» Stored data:
---

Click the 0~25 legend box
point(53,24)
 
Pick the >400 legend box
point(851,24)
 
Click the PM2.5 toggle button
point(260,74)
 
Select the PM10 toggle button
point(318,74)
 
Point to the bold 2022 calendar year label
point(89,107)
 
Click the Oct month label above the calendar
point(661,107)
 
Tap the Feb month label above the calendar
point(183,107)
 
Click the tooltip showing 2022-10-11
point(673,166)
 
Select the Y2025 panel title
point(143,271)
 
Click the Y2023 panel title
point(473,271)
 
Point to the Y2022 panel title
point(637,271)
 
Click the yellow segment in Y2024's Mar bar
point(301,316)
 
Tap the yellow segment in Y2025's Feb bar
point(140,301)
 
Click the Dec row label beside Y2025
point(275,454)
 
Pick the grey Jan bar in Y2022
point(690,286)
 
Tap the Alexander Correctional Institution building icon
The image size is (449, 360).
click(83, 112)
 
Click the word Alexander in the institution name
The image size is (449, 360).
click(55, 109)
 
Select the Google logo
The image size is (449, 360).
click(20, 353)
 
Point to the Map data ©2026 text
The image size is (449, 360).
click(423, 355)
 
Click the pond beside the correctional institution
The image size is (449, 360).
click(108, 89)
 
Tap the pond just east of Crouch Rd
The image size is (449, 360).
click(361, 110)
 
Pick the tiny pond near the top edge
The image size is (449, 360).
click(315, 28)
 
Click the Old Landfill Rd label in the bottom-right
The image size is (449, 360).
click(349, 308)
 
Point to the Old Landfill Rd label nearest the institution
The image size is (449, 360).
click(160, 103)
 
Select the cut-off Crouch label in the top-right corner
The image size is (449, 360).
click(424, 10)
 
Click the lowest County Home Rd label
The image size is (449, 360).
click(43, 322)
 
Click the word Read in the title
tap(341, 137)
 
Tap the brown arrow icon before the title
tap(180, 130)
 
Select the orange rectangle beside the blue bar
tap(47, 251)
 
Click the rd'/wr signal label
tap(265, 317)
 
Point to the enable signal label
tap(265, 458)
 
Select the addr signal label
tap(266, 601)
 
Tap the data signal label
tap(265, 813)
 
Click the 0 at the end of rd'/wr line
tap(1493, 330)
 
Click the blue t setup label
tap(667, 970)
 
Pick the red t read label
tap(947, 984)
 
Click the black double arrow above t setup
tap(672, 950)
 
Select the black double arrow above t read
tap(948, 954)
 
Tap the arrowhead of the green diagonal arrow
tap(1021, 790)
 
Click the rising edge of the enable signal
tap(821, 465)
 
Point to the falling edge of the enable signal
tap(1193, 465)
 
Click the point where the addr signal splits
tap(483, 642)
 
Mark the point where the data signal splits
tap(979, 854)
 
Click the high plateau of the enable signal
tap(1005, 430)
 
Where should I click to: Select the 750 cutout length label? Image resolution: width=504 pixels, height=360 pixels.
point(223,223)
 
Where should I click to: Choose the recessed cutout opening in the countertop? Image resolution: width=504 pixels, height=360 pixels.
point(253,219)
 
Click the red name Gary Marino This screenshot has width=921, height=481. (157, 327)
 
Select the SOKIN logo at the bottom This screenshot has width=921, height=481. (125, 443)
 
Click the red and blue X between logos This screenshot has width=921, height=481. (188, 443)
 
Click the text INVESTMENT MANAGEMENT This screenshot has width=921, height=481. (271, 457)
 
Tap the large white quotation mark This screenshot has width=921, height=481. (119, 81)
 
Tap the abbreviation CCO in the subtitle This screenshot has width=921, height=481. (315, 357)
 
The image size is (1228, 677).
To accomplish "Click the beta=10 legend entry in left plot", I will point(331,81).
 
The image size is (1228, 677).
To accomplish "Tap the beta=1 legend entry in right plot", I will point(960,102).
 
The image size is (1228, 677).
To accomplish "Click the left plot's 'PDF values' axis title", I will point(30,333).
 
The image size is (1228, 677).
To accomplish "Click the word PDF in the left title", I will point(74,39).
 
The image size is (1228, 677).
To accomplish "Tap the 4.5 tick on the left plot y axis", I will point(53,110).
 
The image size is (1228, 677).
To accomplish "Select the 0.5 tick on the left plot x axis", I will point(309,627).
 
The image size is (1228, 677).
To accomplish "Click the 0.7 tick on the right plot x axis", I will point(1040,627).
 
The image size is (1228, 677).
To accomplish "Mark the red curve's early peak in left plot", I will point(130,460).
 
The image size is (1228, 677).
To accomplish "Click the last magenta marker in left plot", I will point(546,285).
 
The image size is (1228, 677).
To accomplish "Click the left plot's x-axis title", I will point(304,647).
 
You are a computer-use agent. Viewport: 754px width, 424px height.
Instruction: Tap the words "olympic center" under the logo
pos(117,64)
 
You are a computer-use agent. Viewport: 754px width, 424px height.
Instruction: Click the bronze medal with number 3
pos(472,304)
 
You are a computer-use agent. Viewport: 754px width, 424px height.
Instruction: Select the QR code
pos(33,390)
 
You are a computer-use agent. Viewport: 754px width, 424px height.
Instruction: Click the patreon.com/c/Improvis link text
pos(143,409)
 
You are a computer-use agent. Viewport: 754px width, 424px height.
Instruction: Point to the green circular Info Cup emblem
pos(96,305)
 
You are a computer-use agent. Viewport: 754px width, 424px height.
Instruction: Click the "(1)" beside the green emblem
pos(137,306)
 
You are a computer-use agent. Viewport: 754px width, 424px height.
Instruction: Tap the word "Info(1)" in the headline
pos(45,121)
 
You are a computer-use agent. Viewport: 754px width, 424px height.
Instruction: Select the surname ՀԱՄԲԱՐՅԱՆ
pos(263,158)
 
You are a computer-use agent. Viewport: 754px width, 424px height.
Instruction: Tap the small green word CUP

---

Print every item above word for word, changing nothing.

» EXERCISE RESPONSE:
Click the 0~25 legend box
point(53,24)
 
Pick the >400 legend box
point(851,24)
 
Click the PM2.5 toggle button
point(260,74)
 
Select the PM10 toggle button
point(318,74)
 
Point to the bold 2022 calendar year label
point(89,107)
 
Click the Oct month label above the calendar
point(661,107)
 
Tap the Feb month label above the calendar
point(183,107)
 
Click the tooltip showing 2022-10-11
point(673,166)
 
Select the Y2025 panel title
point(143,271)
 
Click the Y2023 panel title
point(473,271)
 
Point to the Y2022 panel title
point(637,271)
 
Click the yellow segment in Y2024's Mar bar
point(301,316)
 
Tap the yellow segment in Y2025's Feb bar
point(140,301)
 
Click the Dec row label beside Y2025
point(275,454)
 
Pick the grey Jan bar in Y2022
point(690,286)
 
Tap the Alexander Correctional Institution building icon
The image size is (449, 360).
click(83, 112)
 
Click the word Alexander in the institution name
The image size is (449, 360).
click(55, 109)
 
Select the Google logo
The image size is (449, 360).
click(20, 353)
 
Point to the Map data ©2026 text
The image size is (449, 360).
click(423, 355)
 
Click the pond beside the correctional institution
The image size is (449, 360).
click(108, 89)
 
Tap the pond just east of Crouch Rd
The image size is (449, 360).
click(361, 110)
 
Pick the tiny pond near the top edge
The image size is (449, 360).
click(315, 28)
 
Click the Old Landfill Rd label in the bottom-right
The image size is (449, 360).
click(349, 308)
 
Point to the Old Landfill Rd label nearest the institution
The image size is (449, 360).
click(160, 103)
 
Select the cut-off Crouch label in the top-right corner
The image size is (449, 360).
click(424, 10)
 
Click the lowest County Home Rd label
The image size is (449, 360).
click(43, 322)
 
Click the word Read in the title
tap(341, 137)
 
Tap the brown arrow icon before the title
tap(180, 130)
 
Select the orange rectangle beside the blue bar
tap(47, 251)
 
Click the rd'/wr signal label
tap(265, 317)
 
Point to the enable signal label
tap(265, 458)
 
Select the addr signal label
tap(266, 601)
 
Tap the data signal label
tap(265, 813)
 
Click the 0 at the end of rd'/wr line
tap(1493, 330)
 
Click the blue t setup label
tap(667, 970)
 
Pick the red t read label
tap(947, 984)
 
Click the black double arrow above t setup
tap(672, 950)
 
Select the black double arrow above t read
tap(948, 954)
 
Tap the arrowhead of the green diagonal arrow
tap(1021, 790)
 
Click the rising edge of the enable signal
tap(821, 465)
 
Point to the falling edge of the enable signal
tap(1193, 465)
 
Click the point where the addr signal splits
tap(483, 642)
 
Mark the point where the data signal splits
tap(979, 854)
 
Click the high plateau of the enable signal
tap(1005, 430)
 
Where should I click to: Select the 750 cutout length label? Image resolution: width=504 pixels, height=360 pixels.
point(223,223)
 
Where should I click to: Choose the recessed cutout opening in the countertop? Image resolution: width=504 pixels, height=360 pixels.
point(253,219)
 
Click the red name Gary Marino This screenshot has width=921, height=481. (157, 327)
 
Select the SOKIN logo at the bottom This screenshot has width=921, height=481. (125, 443)
 
Click the red and blue X between logos This screenshot has width=921, height=481. (188, 443)
 
Click the text INVESTMENT MANAGEMENT This screenshot has width=921, height=481. (271, 457)
 
Tap the large white quotation mark This screenshot has width=921, height=481. (119, 81)
 
Tap the abbreviation CCO in the subtitle This screenshot has width=921, height=481. (315, 357)
 
The image size is (1228, 677).
To accomplish "Click the beta=10 legend entry in left plot", I will point(331,81).
 
The image size is (1228, 677).
To accomplish "Tap the beta=1 legend entry in right plot", I will point(960,102).
 
The image size is (1228, 677).
To accomplish "Click the left plot's 'PDF values' axis title", I will point(30,333).
 
The image size is (1228, 677).
To accomplish "Click the word PDF in the left title", I will point(74,39).
 
The image size is (1228, 677).
To accomplish "Tap the 4.5 tick on the left plot y axis", I will point(53,110).
 
The image size is (1228, 677).
To accomplish "Select the 0.5 tick on the left plot x axis", I will point(309,627).
 
The image size is (1228, 677).
To accomplish "Click the 0.7 tick on the right plot x axis", I will point(1040,627).
 
The image size is (1228, 677).
To accomplish "Mark the red curve's early peak in left plot", I will point(130,460).
 
The image size is (1228, 677).
To accomplish "Click the last magenta marker in left plot", I will point(546,285).
 
The image size is (1228, 677).
To accomplish "Click the left plot's x-axis title", I will point(304,647).
 
You are a computer-use agent. Viewport: 754px width, 424px height.
Instruction: Tap the words "olympic center" under the logo
pos(117,64)
 
You are a computer-use agent. Viewport: 754px width, 424px height.
Instruction: Click the bronze medal with number 3
pos(472,304)
 
You are a computer-use agent. Viewport: 754px width, 424px height.
Instruction: Select the QR code
pos(33,390)
 
You are a computer-use agent. Viewport: 754px width, 424px height.
Instruction: Click the patreon.com/c/Improvis link text
pos(143,409)
 
You are a computer-use agent. Viewport: 754px width, 424px height.
Instruction: Point to the green circular Info Cup emblem
pos(96,305)
 
You are a computer-use agent. Viewport: 754px width, 424px height.
Instruction: Click the "(1)" beside the green emblem
pos(137,306)
 
You are a computer-use agent. Viewport: 754px width, 424px height.
Instruction: Tap the word "Info(1)" in the headline
pos(45,121)
 
You are a computer-use agent. Viewport: 754px width, 424px height.
Instruction: Select the surname ՀԱՄԲԱՐՅԱՆ
pos(263,158)
 
You are a computer-use agent. Viewport: 754px width, 424px height.
Instruction: Tap the small green word CUP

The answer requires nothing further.